What is being asked:
Every record below is to be retyped exactly, with the pictures left out.
---------- Task inputs ----------
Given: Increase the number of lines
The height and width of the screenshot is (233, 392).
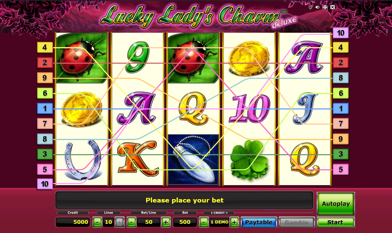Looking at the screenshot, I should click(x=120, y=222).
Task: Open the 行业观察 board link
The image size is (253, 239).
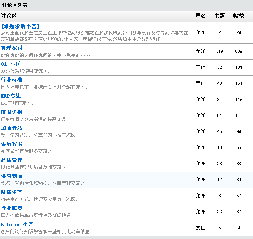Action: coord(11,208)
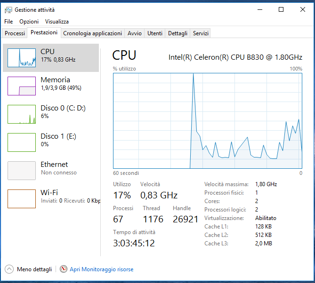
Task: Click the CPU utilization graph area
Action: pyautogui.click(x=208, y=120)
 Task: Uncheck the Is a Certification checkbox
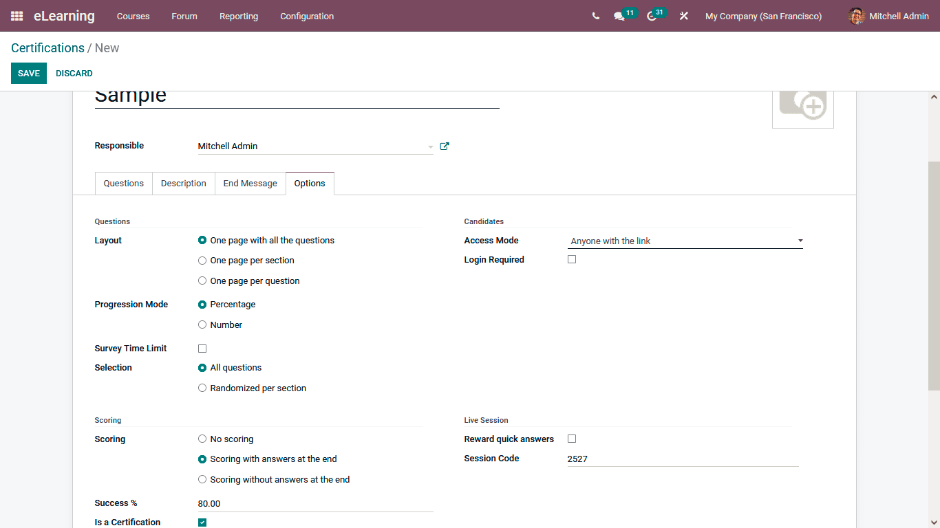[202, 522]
----------
Exercise result:
Given: Increase the number of lines
The height and width of the screenshot is (233, 392).
Looking at the screenshot, I should click(x=120, y=222).
Task: Open the 行业观察 board link
The image size is (253, 239).
Action: coord(11,208)
Task: Click the CPU utilization graph area
Action: pyautogui.click(x=208, y=120)
 Task: Uncheck the Is a Certification checkbox
[202, 522]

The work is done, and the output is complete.